From goodreads.com: In the year 2044, reality is an ugly place. The only time teenage Wade Watts really feels alive is when he's jacked into the virtual utopia known as the OASIS. Wade's devoted his life to studying the puzzles hidden within this world's digital confines, puzzles that are based on their creator's obsession with the pop culture of decades past and that promise massive power and fortune to whoever can unlock them.

But when Wade stumbles upon the first clue, he finds himself beset by players willing to kill to take this ultimate prize.
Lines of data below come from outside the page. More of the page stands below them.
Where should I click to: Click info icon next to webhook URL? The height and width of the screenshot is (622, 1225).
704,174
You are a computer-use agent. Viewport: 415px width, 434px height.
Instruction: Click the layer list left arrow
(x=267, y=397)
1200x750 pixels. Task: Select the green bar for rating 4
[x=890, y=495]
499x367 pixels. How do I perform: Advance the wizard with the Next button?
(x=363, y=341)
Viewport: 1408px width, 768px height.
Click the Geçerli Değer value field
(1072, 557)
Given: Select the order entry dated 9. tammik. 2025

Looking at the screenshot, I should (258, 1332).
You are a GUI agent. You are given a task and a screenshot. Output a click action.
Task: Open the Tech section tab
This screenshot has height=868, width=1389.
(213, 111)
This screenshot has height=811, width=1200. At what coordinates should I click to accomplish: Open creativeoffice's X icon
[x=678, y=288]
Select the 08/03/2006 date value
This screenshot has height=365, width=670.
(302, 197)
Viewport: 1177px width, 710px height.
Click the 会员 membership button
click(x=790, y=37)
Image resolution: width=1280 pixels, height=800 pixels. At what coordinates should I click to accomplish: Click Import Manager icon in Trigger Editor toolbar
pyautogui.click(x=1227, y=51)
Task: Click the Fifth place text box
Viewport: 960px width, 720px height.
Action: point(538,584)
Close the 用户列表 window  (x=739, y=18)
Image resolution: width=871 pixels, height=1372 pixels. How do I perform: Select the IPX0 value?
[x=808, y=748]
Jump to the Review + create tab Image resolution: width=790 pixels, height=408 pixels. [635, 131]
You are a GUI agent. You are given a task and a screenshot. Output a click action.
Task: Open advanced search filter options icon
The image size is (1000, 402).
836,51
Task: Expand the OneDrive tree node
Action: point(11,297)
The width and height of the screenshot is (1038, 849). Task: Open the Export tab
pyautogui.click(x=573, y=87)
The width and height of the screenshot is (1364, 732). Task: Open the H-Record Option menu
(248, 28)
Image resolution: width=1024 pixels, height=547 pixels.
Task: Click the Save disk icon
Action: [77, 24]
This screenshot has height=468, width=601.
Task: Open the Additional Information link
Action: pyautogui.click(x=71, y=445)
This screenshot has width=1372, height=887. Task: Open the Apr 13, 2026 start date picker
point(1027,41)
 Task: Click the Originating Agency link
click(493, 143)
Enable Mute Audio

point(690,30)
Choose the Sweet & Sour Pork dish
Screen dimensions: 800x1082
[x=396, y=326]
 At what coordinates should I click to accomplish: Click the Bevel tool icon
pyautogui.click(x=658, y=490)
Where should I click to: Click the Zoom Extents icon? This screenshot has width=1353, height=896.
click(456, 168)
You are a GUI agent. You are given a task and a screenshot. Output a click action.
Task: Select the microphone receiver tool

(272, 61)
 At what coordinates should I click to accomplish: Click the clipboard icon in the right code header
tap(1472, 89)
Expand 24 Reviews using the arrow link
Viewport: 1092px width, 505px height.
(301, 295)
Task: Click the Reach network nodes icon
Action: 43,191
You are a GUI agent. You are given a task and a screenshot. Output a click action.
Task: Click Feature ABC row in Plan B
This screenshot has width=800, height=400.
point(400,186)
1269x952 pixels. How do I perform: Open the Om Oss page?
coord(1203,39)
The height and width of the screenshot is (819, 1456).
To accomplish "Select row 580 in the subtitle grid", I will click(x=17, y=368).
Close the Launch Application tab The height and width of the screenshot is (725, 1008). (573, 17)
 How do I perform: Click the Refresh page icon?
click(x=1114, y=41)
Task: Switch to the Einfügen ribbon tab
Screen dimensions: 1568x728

The race is on, and if Wade's going to survive, he'll have to win—and confront the real world he's always been so desperate to escape.

Science fiction

 

Sandra K. recommends:

Elm & North by Ben Kostival

The only novel I’ve come across where someone is suffering from FOP, an incredibly rare genetic disease where the body replaces injured soft tissue with bone. A surprisingly funny read! From goodreads.com:

Elm and North explores the life of Morris Proot, a school bus driver who is slowly turning to bone. With his girlfriend gone and his best friend dead, Proot sinks into isolation after a fight on his school bus forces him into a mind-numbing job as a crossing guard. Seeking comfort, he reaches out to an enigmatic University of Pennsylvania genetics professor, the foremost researcher of his disease. But when Proot's attempts at communication go unanswered, he downspirals into frustration and wretchedness. In an act of final despair, he travels to Philadelphia for a face-to-face confrontation with the one man he feels owes him answers, solace, and maybe even a little hope. The story of a lonely man's battle against a horrific disease, Elm and North is of course a comedy.

The disease at the heart of Elm and North--fibrodysplasia ossificans progressiva (FOP)--results from a rare genetic mutation that causes the body to replace injured soft tissue with bone. As time and excess bone accumulate, victims of FOP can transform into living statues, rigid to the point of complete immobility yet with fully functioning minds. Robbed of his ability to speak coherently, the only authentic voice left to Proot is a written one. Elm and North transpires before smartphones and tablet computers existed. Consequently, in face-to-face interactions, Proot must communicate by scribbling short notes on a portable whiteboard. Only at home, seated before his typewriter, can he "speak" at length and in depth, revealing his character along the way. His predicament mines a rich vein of irony. Morris Proot: inwardly so fluent, outwardly all but voiceless.